• **Supplied passage**:
★ ★ ★ ★

Understanding Your Loan Estimate: Terms, Payments and Closing Costs

 

The first page of your Loan Disclosure shows the Loan Terms Projected Payments and Costs at Closing.

The Loan Amount, of course is the total you are borrowing. But the Interest Rate alone doesn’t represent all of your borrowing costs. The APR figure on Page 3 shows that.

Likewise, Monthly Principal & Interest aren’t the complete amount you will actually PAY each month.

The Projected Payments figures add other costs, such as Mortgage Insurance Estimated Escrow, Taxes, Insurances and Assessment to show the approximate amount you will pay each month, over time.

The Estimated Closing Costs are directly loan-related. while the Estimated Cash to Close adds other known closing costs to tell you the estimated cash you’ll need to have to close this loan.

Can My Settlement Charges Change?

 

Yes, if circumstances change, such as:

  • a natural disaster damages the property or affects closing costs
  • the title insurer providing the estimate goes out of business during underwriting
  • new information on you or the transaction affecting settlement is discovered.

If any of these events change 3rd-party charges beyond the 10% tolerance limit creditors may issue a revised Loan Estimate.

If a creditor issues a Loan Estimate they are presumed to have collected all 6 pieces of required information. They may not claim a change in circumstances by receiving one of these pieces of information AFTER issuing a Loan Estimate.

Can Creditors Revise TRID Loan Estimates?

 

Creditors are generally bound by the initial Loan Estimate. They are permitted to provide a revised Loan Estimate only under certain changed circumstances. These include circumstances that:

a) increase settlement charges beyond the legal tolerance limits

b) affect YOUR eligibility or change the value of the loan security.

Also,

c) if the interest rate was NOT locked and the new rate changes points or lender credits

d) for settlement delay on new construction loans within the stated revision window – typically 60 days, or

e) if YOU indicate an intent to proceed more than 10 business days after the Estimate or request loan term revisions.

Changed circumstances are extraordinary events beyond the control of you or the lending parties, OR changes or inaccuracies revealed in the information the lender used in preparing the Loan Estimate, OR new information on you or the transaction that the creditor did not use in the Loan Estimate.

What’s Refunded If My Loan Is Higher Than My Estimate?

 

If the amount you pay at closing exceeds the amounts disclosed on the Loan Estimate – beyond tolerance limits for each category – the creditor must REFUND the excess to you no later than 60 calendar days after loan consummation.

For charges subject to a 10% cumulative tolerance fees greater than 10% of the Loan Estimate for the same charges must be refunded.

For fees paid for 3rd party services which the creditor did NOT permit you to shop the FULL amount over the estimate must be refunded.

★ ★ ★ ★

• **Things to do**:
- a) In the loan estimate guide, condense the paragraph that begins "Changed circumstances are extraordinary events" into a short list that keeps its main facts.
- b) According to the loan estimate guide, by when must the creditor refund an excess paid at closing?
- c) Switch "loan-related" to "loan-specific" in the loan estimate guide's part that opens with the words containing "The Estimated Closing" and closes with "Settlement Charges Change?", then give that part again.

• **Provided data**:
★ ★ ★ ★

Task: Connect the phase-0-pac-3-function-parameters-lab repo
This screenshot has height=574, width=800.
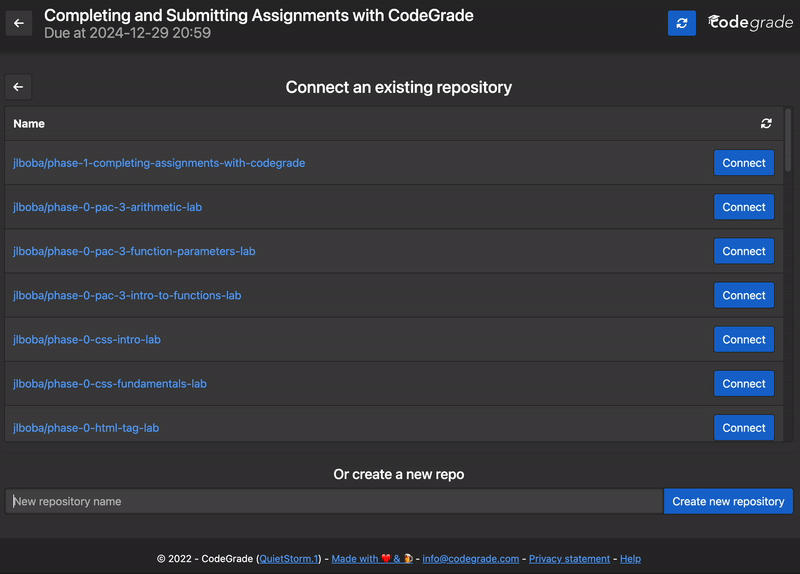Action: (744, 251)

★ ★ ★ ★

• **Answers to each task**:
- a)
Changed circumstances are any of the following:
- extraordinary events beyond the control of you or the lending parties
- changes or inaccuracies revealed in the information the lender used to prepare the Loan Estimate
- new information on you or the transaction that the creditor did not use in the Loan Estimate

- b) No later than 60 calendar days after loan consummation.

- c)
The Estimated Closing Costs are directly loan-specific. while the Estimated Cash to Close adds other known closing costs to tell you the estimated cash you’ll need to have to close this loan.

Can My Settlement Charges Change?